Bahkan ‘para setan’ ini sekuat tenaga mengerahkan sumber dayanya untuk ‘meredam’ suara-suara yang berseberangan dengan dirinya. Jadi ketika Anda berada dalam organisasi dimana suara yang berseberangan diredam, kemungkinan besar organisasi Anda dikuasai oleh ‘para setan’.
Diam? Berharap keadaan buruk ini segera berlalu? Rasanya tak jauh berbeda dengan pilihan pertama. Sekalipun mungkin Anda ‘rela’ bertahan demi uang pensiun yang menggiurkan, Anda juga harus mengorbankan perasaan dan emosi yang bisa-bisa memicu stroke sebelum sempat menerima jatah pensiun.

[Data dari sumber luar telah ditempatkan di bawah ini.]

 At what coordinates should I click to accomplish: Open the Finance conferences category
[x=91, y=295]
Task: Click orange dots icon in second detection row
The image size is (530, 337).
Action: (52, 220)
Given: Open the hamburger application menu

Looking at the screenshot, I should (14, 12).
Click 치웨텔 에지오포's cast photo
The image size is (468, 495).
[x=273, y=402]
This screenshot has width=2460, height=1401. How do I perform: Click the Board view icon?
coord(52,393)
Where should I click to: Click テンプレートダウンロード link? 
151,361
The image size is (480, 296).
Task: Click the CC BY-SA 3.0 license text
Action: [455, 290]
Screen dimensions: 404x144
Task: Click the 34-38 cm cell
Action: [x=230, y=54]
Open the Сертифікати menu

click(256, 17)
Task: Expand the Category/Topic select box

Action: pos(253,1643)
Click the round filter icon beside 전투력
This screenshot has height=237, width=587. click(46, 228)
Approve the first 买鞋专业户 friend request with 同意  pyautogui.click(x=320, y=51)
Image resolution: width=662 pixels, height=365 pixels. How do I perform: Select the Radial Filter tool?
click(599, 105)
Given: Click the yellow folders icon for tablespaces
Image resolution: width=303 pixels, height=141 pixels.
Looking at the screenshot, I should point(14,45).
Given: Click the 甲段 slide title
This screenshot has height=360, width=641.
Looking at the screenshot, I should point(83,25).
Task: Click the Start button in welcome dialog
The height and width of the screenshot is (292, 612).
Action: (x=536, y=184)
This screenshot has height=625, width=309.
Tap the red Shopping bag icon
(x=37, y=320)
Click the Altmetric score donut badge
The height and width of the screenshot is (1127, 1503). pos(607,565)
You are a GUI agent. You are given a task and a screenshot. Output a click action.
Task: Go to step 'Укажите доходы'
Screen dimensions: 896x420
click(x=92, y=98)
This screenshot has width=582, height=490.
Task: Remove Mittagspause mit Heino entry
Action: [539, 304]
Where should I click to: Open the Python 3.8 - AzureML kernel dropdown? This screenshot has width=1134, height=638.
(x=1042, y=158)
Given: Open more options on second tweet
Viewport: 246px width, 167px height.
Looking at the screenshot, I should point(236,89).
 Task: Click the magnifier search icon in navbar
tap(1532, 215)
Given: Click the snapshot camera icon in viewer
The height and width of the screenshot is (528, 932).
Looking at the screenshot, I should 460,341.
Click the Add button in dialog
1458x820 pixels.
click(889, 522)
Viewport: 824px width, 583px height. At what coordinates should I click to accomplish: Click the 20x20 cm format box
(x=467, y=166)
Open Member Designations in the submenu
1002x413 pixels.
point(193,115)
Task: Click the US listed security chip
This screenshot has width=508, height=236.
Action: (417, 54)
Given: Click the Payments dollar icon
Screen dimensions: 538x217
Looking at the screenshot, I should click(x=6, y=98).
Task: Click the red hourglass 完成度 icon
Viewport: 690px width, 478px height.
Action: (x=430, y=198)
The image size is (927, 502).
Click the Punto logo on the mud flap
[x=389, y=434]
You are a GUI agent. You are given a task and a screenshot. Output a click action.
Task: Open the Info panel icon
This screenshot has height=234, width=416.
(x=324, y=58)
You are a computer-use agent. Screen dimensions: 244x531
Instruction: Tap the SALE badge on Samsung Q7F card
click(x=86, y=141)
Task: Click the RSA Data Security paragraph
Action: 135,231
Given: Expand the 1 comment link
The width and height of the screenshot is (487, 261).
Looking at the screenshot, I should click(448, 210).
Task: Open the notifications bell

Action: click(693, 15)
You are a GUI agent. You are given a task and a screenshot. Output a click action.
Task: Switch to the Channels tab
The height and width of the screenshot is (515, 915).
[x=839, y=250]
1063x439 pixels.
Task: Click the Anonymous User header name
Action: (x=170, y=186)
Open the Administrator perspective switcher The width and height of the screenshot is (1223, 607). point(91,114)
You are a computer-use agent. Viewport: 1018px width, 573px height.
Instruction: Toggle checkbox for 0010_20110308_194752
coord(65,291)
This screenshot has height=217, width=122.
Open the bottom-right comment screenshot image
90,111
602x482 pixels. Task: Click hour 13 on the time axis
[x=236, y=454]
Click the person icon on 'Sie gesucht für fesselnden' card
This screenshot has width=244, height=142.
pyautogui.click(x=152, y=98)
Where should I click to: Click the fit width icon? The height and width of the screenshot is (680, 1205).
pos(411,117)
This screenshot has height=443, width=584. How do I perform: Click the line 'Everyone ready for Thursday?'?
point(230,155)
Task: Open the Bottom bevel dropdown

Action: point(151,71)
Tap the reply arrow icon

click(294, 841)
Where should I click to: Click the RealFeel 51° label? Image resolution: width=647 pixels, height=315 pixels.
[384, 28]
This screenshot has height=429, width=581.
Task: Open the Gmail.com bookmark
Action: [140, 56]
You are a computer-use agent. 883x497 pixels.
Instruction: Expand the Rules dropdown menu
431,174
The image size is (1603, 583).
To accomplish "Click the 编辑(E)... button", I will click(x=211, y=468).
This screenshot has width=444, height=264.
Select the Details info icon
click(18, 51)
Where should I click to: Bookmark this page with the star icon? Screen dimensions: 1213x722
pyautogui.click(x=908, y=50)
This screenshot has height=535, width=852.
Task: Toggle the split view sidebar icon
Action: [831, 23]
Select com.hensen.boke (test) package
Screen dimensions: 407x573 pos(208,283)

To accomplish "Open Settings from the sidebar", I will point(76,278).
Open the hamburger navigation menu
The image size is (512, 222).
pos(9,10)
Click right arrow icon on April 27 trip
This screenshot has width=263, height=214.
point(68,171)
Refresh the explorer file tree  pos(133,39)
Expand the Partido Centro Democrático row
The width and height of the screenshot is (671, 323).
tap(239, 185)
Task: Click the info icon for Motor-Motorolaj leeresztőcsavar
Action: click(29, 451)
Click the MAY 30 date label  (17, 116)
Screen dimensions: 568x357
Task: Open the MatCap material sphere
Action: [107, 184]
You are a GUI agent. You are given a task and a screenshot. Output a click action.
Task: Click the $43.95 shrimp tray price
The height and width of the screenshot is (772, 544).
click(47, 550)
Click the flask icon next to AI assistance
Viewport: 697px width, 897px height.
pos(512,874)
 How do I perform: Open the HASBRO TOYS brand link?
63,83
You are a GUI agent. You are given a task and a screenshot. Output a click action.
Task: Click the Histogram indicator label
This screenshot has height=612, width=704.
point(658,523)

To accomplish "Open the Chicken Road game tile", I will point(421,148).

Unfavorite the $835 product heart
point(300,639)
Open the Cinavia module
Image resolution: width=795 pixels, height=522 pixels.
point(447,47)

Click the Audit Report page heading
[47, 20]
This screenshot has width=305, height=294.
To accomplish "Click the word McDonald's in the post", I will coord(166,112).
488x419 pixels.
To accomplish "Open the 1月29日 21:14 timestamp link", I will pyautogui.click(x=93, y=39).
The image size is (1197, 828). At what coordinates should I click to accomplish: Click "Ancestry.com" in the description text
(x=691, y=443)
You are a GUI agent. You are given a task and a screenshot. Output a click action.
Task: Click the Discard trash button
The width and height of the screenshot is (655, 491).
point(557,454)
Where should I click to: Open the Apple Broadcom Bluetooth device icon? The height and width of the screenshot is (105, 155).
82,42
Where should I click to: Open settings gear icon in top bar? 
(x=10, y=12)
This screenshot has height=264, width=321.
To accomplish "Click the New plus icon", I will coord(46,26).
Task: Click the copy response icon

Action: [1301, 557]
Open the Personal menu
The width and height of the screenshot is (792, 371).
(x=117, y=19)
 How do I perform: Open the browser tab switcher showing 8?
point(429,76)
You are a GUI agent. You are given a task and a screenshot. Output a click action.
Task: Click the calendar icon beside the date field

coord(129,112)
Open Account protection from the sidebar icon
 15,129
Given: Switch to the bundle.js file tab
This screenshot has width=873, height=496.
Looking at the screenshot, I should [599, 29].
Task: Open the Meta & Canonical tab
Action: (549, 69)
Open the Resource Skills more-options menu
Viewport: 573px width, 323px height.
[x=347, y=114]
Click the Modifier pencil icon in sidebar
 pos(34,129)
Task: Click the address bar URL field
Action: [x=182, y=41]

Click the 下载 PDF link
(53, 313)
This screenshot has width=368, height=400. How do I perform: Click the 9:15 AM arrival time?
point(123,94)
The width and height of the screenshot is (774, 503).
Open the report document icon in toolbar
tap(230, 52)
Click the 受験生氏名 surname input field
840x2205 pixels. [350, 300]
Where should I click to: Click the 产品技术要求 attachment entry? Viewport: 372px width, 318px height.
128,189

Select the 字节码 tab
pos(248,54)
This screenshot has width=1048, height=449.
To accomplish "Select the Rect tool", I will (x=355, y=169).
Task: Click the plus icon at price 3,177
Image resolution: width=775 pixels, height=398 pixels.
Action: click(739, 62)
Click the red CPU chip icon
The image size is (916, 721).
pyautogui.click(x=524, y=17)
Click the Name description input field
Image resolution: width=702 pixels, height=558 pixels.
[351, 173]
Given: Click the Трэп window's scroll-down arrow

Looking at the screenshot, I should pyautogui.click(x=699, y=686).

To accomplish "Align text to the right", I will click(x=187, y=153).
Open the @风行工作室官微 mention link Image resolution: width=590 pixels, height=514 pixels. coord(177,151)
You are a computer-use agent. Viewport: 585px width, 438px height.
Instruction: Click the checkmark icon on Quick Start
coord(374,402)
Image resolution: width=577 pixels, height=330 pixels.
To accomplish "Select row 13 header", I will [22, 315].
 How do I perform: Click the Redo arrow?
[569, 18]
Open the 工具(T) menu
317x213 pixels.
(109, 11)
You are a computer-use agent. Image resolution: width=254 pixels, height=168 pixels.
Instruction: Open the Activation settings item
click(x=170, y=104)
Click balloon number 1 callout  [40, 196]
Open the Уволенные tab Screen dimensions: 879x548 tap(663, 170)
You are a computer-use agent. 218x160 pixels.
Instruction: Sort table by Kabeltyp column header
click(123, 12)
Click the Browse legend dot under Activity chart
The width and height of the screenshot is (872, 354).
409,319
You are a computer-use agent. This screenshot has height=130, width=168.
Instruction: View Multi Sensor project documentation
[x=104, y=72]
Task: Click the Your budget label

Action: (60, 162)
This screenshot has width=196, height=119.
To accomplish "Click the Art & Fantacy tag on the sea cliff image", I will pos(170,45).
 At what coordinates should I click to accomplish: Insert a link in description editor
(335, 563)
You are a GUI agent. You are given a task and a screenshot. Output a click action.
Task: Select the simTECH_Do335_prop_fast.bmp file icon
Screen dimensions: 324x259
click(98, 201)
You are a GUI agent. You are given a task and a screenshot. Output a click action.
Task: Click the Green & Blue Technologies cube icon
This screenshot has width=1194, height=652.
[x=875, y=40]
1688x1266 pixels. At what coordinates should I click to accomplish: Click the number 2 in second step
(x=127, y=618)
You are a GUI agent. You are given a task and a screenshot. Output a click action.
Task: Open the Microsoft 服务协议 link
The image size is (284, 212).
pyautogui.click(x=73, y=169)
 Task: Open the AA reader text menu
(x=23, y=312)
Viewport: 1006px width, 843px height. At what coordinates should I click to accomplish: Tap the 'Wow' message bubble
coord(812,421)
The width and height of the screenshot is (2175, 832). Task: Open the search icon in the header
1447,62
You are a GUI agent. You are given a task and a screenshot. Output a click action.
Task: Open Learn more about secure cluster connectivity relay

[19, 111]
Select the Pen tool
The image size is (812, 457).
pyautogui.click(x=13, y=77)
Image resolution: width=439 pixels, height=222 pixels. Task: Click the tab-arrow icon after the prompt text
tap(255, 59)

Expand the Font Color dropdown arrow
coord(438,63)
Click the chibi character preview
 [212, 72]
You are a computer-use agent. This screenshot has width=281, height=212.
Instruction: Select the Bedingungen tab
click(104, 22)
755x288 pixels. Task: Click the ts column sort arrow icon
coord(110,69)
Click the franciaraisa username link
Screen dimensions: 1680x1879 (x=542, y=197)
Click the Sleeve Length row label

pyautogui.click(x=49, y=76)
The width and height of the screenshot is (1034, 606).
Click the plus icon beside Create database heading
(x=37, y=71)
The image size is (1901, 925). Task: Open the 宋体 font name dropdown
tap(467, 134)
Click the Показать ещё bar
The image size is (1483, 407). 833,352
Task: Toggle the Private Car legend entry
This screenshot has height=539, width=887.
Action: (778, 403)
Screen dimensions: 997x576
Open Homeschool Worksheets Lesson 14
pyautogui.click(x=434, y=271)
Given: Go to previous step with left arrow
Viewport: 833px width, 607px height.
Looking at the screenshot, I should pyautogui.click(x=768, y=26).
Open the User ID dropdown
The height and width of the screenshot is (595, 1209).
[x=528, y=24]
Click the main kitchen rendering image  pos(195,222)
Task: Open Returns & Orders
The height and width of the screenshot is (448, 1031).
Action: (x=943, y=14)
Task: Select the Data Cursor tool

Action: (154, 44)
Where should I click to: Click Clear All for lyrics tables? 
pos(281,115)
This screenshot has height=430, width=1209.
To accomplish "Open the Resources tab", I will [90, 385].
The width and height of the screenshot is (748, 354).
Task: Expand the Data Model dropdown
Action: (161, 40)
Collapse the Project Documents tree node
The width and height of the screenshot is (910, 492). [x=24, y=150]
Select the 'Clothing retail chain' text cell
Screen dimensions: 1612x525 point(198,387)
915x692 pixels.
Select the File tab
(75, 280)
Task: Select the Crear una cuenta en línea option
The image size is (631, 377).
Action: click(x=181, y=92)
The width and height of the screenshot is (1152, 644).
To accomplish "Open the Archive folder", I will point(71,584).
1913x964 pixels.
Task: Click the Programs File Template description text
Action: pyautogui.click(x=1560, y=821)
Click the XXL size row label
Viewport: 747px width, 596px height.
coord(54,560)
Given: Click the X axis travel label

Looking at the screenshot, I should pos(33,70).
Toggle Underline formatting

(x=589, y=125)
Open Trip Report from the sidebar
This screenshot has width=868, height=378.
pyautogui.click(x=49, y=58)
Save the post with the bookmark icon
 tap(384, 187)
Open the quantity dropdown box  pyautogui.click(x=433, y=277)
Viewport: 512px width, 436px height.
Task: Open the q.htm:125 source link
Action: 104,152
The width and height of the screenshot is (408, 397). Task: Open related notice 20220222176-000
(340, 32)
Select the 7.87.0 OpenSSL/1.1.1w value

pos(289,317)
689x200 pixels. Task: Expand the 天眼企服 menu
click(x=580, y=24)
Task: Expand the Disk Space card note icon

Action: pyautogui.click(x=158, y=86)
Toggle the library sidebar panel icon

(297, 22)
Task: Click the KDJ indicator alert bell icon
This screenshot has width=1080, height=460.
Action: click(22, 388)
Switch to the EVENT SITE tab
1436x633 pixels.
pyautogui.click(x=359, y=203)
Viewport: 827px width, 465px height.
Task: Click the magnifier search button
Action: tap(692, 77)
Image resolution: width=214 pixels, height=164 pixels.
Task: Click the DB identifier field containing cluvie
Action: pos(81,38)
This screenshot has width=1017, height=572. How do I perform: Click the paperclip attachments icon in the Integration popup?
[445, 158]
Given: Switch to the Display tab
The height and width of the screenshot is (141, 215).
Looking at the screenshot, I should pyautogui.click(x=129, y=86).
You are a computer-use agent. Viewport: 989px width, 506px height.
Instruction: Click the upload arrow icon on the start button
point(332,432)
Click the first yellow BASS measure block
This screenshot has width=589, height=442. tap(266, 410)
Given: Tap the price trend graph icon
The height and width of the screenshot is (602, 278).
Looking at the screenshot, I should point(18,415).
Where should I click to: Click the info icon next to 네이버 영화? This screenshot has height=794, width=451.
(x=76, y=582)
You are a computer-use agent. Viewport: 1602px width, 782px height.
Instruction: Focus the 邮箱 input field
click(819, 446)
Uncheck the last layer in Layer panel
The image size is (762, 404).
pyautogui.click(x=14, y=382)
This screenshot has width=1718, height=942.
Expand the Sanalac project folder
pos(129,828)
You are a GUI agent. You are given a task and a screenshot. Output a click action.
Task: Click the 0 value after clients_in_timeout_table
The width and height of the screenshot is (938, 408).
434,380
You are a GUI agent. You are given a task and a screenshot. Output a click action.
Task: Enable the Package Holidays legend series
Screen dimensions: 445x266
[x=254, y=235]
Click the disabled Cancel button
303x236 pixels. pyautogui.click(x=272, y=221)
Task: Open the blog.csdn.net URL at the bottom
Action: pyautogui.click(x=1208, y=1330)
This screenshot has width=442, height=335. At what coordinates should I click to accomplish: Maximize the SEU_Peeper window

Jangan harap pula cepat berakhir sebab model ‘kepemimpinan setan’ cenderung lebih capable dalam mempersiapkan ‘para penerus’ untuk mewarisi kepemimpinannya hingga beberapa generasi kedepan dibanding ‘kepemimpinan malaikat’.
Kenapa demikian? Sebab bagi ‘setan’ jabatan adalah sesuatu yang sakral dan harus diwariskan hanya pada ‘sesama setan’. Selain itu ‘setan’ harus menutupi borok-boroknya selama mereka memimpin. Karena itu jangan heran jika ‘setan’ justru bisa menjabat lebih dari satu periode atau bahkan kembali lagi setelah sempat gagal menduduki posisi ‘sakral’-nya.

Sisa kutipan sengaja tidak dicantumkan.